The state Supreme Court of Appeals is scheduled to hear the case March 11. It has been appealed from Fayette County Circuit Court.
The Family Policy Council of West Virginia filed an amicus curiae Jan. 20 that argues abused and neglected children should be placed "on a par with natural children."
The newborn baby girl's drug-addicted mother was found to be unfit in neglect and abuse proceedings in late 2007. The baby was placed under the care of the Department of Health and Human Resources, which put her in the foster care of Kathryn Kutil and Cheryl Hess.
A hearing Oct. 8, 2008, found the birth mother was still unfit.
An adoption plan forwarded by the DHHR suggested both Kutil and Hess, as an unmarried cohabiting couple, would be preferred as adoptive parents.
That is contrary to state code, which allows for adoption by a married couple or a single person, according to a brief submitted by Thomas K. Fast, an attorney representing the child in this litigation.
Kutil and Hess are challenging Fayette County Circuit Court Judge Paul M. Blake Jr.'s decision that there were too many children in their home and that unmarried couples may not adopt children under West Virginia law.
The home included seven children, one over the limit for a foster home, according to the defendant's brief.
"There's no legitimate reason to invent exceptions to this law," said Alliance Defense Fund senior legal counsel Brian Raum.

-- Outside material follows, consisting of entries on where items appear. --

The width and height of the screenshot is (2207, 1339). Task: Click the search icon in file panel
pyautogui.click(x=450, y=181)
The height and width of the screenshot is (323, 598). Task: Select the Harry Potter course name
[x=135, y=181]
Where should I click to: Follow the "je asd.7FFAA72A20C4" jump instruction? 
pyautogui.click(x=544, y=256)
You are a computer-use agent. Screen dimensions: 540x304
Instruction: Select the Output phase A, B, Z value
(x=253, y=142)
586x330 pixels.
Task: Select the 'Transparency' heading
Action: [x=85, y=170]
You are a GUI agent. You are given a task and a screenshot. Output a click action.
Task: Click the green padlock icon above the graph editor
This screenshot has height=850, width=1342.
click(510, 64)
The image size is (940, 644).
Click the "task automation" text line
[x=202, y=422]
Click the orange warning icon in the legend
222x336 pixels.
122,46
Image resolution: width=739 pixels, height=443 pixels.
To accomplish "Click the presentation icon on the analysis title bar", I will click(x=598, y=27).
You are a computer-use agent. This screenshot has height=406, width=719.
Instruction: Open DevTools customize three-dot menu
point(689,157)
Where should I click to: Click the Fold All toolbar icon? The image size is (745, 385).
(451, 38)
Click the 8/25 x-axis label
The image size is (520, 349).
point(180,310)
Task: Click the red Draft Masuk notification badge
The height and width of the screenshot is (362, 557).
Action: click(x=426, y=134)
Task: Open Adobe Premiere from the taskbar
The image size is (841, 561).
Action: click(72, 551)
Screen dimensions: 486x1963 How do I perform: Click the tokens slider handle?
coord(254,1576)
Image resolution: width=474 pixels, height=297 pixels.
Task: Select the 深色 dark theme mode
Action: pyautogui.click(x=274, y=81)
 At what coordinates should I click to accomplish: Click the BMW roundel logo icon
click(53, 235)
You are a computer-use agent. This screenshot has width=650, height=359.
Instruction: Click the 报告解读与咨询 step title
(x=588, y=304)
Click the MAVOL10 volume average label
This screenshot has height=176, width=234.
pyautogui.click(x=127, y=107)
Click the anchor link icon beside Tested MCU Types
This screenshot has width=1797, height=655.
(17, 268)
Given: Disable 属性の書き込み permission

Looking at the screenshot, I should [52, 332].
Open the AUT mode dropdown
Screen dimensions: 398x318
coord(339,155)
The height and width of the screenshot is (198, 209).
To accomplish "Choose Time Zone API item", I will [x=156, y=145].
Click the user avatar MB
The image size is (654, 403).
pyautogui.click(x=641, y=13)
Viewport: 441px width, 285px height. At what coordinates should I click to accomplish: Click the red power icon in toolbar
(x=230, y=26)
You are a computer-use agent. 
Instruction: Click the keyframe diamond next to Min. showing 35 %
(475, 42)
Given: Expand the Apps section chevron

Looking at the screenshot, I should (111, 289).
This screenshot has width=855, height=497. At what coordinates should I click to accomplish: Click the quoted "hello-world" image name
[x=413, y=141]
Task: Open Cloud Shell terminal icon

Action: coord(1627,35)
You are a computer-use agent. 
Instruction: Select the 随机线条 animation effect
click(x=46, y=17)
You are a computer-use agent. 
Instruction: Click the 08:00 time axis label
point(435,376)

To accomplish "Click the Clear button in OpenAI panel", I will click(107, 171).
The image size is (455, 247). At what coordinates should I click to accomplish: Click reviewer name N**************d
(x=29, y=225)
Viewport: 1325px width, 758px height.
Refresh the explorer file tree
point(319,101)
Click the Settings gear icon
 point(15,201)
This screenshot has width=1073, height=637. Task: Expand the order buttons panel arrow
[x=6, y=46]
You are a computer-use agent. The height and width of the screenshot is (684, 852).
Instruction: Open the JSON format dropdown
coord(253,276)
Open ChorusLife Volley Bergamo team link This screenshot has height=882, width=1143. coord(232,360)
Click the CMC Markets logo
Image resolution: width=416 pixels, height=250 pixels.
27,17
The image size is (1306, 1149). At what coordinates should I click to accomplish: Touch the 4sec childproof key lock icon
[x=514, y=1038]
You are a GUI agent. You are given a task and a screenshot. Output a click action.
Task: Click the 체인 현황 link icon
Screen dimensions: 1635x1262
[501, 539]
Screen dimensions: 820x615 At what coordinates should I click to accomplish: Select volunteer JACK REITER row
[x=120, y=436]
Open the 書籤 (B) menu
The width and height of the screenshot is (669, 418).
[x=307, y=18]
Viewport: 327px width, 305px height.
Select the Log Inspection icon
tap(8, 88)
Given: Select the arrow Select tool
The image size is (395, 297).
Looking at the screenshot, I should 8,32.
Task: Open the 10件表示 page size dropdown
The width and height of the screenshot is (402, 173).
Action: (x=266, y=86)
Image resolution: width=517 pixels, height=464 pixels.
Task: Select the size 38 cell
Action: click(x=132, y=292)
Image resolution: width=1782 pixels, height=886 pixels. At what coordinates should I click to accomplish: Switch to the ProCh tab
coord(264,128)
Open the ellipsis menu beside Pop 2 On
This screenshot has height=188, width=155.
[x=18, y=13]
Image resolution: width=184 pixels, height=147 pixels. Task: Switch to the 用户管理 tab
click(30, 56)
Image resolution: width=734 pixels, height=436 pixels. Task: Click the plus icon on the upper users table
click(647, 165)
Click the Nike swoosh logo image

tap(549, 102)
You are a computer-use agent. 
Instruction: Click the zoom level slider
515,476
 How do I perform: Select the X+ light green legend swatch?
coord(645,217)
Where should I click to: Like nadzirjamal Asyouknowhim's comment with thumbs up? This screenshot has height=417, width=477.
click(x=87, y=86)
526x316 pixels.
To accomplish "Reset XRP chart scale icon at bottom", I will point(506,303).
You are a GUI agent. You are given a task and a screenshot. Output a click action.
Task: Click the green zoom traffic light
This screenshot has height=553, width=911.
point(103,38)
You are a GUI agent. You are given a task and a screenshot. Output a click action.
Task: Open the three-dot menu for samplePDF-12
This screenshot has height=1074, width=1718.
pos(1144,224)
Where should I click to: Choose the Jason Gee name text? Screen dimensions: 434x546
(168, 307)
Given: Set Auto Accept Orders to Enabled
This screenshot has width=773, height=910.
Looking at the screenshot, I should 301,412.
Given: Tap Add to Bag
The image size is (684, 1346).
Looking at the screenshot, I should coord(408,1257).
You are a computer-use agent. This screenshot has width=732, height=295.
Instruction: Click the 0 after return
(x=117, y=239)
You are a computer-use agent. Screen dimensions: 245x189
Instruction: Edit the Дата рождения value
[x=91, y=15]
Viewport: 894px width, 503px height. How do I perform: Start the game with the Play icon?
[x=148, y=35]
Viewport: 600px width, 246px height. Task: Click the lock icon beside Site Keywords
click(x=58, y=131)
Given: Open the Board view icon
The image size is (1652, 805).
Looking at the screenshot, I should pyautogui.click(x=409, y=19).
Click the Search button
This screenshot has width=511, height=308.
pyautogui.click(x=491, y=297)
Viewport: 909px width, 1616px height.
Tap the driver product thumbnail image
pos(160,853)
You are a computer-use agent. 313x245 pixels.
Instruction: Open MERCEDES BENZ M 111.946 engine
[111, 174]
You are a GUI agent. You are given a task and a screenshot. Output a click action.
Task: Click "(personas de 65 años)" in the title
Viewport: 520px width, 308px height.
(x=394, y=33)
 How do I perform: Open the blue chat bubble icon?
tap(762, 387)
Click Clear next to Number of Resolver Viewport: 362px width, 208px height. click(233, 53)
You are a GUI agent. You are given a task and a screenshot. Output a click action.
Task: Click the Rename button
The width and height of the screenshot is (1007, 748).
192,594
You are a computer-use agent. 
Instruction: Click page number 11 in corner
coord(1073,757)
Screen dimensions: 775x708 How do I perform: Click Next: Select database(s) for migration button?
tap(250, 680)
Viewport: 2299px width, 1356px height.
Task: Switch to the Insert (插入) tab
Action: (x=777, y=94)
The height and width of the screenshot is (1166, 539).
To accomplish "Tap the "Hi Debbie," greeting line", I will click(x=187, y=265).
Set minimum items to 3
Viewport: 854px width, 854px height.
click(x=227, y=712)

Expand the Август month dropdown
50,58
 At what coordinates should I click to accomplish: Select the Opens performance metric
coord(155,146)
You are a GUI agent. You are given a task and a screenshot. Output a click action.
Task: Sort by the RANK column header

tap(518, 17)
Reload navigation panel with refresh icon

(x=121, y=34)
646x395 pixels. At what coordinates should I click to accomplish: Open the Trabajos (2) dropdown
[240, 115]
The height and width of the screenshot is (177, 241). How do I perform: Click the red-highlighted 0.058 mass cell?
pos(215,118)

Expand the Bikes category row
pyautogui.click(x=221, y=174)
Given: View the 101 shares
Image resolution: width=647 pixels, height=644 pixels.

That group works in tandum with the Family Policy Council on legal and public policy issues.
The Family Policy Council advocates public policy that continues the tradition of married mother-father adoption.
According to Jeremiah Dys, president and general counsel for the group, the group agrees with both sides' experts that the "ideal situation is to put the child in a home with a mom and a dad."
The nonprofit Family Policy Council is part of a network of 40 similar, unaffiliated family rights groups nationwide. The statewide group was founded as the West Virginia Values Coalition in 2005, and has operated under its new name for about a year.